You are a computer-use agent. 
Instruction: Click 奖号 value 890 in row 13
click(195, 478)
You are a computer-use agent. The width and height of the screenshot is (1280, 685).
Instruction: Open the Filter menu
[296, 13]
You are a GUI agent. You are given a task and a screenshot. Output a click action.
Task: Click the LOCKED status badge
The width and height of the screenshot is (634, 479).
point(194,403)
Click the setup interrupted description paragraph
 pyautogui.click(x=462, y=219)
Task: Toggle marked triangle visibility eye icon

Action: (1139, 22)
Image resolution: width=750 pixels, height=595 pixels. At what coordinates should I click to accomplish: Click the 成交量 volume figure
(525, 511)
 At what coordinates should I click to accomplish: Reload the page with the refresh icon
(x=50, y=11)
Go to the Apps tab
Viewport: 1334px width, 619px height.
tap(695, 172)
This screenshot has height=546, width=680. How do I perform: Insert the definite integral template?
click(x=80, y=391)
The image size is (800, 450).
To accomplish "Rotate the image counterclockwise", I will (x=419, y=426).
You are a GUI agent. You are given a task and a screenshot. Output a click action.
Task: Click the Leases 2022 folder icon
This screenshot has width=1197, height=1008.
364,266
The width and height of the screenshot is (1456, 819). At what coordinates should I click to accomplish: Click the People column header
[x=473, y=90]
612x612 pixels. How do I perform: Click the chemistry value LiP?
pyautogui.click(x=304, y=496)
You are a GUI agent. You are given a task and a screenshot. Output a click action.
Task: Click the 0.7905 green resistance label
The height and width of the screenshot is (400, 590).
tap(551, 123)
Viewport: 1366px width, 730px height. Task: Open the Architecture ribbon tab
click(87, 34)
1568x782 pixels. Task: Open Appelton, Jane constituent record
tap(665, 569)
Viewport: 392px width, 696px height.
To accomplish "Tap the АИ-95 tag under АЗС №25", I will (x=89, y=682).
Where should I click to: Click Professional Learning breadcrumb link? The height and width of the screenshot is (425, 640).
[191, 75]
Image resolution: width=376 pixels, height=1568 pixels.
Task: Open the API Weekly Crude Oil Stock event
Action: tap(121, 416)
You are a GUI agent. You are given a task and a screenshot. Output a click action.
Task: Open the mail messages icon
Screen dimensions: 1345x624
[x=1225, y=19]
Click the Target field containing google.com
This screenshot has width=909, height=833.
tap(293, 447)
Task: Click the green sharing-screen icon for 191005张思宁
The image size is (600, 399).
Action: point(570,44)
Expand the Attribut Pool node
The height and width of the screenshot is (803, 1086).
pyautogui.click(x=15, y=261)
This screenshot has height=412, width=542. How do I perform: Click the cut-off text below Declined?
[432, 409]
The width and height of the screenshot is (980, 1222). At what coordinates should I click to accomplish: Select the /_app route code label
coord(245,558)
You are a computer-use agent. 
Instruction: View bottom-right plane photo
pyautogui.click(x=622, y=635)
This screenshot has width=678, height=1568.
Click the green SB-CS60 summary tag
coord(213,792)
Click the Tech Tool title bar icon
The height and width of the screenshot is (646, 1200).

########################################

From the first record to the last, print each one exactly.

You are a computer-use agent. 
Instruction: Click 奖号 value 890 in row 13
click(195, 478)
You are a computer-use agent. The width and height of the screenshot is (1280, 685).
Instruction: Open the Filter menu
[296, 13]
You are a GUI agent. You are given a task and a screenshot. Output a click action.
Task: Click the LOCKED status badge
The width and height of the screenshot is (634, 479).
point(194,403)
Click the setup interrupted description paragraph
 pyautogui.click(x=462, y=219)
Task: Toggle marked triangle visibility eye icon

Action: (1139, 22)
Image resolution: width=750 pixels, height=595 pixels. At what coordinates should I click to accomplish: Click the 成交量 volume figure
(525, 511)
 At what coordinates should I click to accomplish: Reload the page with the refresh icon
(x=50, y=11)
Go to the Apps tab
Viewport: 1334px width, 619px height.
tap(695, 172)
This screenshot has height=546, width=680. How do I perform: Insert the definite integral template?
click(x=80, y=391)
The image size is (800, 450).
To accomplish "Rotate the image counterclockwise", I will (x=419, y=426).
You are a GUI agent. You are given a task and a screenshot. Output a click action.
Task: Click the Leases 2022 folder icon
This screenshot has width=1197, height=1008.
364,266
The width and height of the screenshot is (1456, 819). At what coordinates should I click to accomplish: Click the People column header
[x=473, y=90]
612x612 pixels. How do I perform: Click the chemistry value LiP?
pyautogui.click(x=304, y=496)
You are a GUI agent. You are given a task and a screenshot. Output a click action.
Task: Click the 0.7905 green resistance label
The height and width of the screenshot is (400, 590).
tap(551, 123)
Viewport: 1366px width, 730px height. Task: Open the Architecture ribbon tab
click(87, 34)
1568x782 pixels. Task: Open Appelton, Jane constituent record
tap(665, 569)
Viewport: 392px width, 696px height.
To accomplish "Tap the АИ-95 tag under АЗС №25", I will (x=89, y=682).
Where should I click to: Click Professional Learning breadcrumb link? The height and width of the screenshot is (425, 640).
[191, 75]
Image resolution: width=376 pixels, height=1568 pixels.
Task: Open the API Weekly Crude Oil Stock event
Action: tap(121, 416)
You are a GUI agent. You are given a task and a screenshot. Output a click action.
Task: Open the mail messages icon
Screen dimensions: 1345x624
[x=1225, y=19]
Click the Target field containing google.com
This screenshot has width=909, height=833.
tap(293, 447)
Task: Click the green sharing-screen icon for 191005张思宁
The image size is (600, 399).
Action: point(570,44)
Expand the Attribut Pool node
The height and width of the screenshot is (803, 1086).
pyautogui.click(x=15, y=261)
This screenshot has height=412, width=542. How do I perform: Click the cut-off text below Declined?
[432, 409]
The width and height of the screenshot is (980, 1222). At what coordinates should I click to accomplish: Select the /_app route code label
coord(245,558)
You are a computer-use agent. 
Instruction: View bottom-right plane photo
pyautogui.click(x=622, y=635)
This screenshot has width=678, height=1568.
Click the green SB-CS60 summary tag
coord(213,792)
Click the Tech Tool title bar icon
The height and width of the screenshot is (646, 1200).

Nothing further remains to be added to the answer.